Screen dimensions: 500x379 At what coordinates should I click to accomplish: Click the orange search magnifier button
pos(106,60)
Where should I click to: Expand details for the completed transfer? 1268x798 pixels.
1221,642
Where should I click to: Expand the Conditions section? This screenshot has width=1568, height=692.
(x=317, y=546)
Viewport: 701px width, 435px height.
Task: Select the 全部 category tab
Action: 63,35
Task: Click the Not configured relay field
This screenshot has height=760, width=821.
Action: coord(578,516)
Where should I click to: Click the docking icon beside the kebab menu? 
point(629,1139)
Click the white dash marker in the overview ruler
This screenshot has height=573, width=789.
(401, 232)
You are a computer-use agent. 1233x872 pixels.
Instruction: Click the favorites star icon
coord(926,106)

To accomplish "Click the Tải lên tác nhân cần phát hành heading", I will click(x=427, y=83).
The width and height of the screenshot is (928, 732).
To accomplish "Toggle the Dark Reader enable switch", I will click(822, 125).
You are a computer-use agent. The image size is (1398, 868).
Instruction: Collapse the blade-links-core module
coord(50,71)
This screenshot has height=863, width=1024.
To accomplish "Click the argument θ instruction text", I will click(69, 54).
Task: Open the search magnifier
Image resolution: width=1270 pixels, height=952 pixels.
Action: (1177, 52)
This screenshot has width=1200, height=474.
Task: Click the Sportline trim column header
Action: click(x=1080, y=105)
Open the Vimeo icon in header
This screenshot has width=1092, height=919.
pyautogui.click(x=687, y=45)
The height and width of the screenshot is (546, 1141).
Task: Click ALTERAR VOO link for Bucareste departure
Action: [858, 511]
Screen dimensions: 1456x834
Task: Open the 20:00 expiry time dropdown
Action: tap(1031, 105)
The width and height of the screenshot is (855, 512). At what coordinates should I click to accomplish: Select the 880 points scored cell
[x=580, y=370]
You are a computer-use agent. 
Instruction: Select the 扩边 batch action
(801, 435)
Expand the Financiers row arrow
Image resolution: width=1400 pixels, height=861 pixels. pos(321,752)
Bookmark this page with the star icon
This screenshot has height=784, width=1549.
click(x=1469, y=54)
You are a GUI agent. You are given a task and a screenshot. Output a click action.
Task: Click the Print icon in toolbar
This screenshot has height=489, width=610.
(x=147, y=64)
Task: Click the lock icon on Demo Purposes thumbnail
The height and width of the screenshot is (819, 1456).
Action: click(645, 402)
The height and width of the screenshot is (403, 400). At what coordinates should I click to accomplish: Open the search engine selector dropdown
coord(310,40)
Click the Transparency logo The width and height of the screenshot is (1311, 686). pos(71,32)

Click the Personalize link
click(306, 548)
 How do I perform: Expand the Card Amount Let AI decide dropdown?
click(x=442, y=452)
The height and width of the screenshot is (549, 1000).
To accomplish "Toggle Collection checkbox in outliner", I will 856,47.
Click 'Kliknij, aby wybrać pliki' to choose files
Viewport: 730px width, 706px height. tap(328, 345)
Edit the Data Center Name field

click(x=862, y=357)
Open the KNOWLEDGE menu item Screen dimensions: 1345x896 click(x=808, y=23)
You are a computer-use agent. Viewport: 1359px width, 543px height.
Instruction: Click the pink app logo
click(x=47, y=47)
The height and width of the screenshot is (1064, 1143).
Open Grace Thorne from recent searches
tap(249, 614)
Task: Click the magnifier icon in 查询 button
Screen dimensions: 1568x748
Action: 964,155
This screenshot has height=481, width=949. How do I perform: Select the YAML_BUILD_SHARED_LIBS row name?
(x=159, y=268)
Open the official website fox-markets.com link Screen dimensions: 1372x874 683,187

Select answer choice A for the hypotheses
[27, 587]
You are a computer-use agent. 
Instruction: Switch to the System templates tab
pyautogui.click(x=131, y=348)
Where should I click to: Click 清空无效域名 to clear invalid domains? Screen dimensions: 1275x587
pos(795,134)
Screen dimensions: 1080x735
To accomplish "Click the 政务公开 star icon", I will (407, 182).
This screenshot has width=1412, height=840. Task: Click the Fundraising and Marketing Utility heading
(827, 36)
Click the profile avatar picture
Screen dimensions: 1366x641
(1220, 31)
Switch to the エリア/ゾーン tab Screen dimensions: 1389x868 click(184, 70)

· · · ·

▶ [Your instructions]: Write out again the lines between the one holding "Click the Personalize link" and the one holding "click(x=442, y=452)", inclusive, and add 95 to every coordinate in the answers.

▶ [Response to the exercise]:
Click the Personalize link
click(401, 643)
 How do I perform: Expand the Card Amount Let AI decide dropdown?
click(x=537, y=547)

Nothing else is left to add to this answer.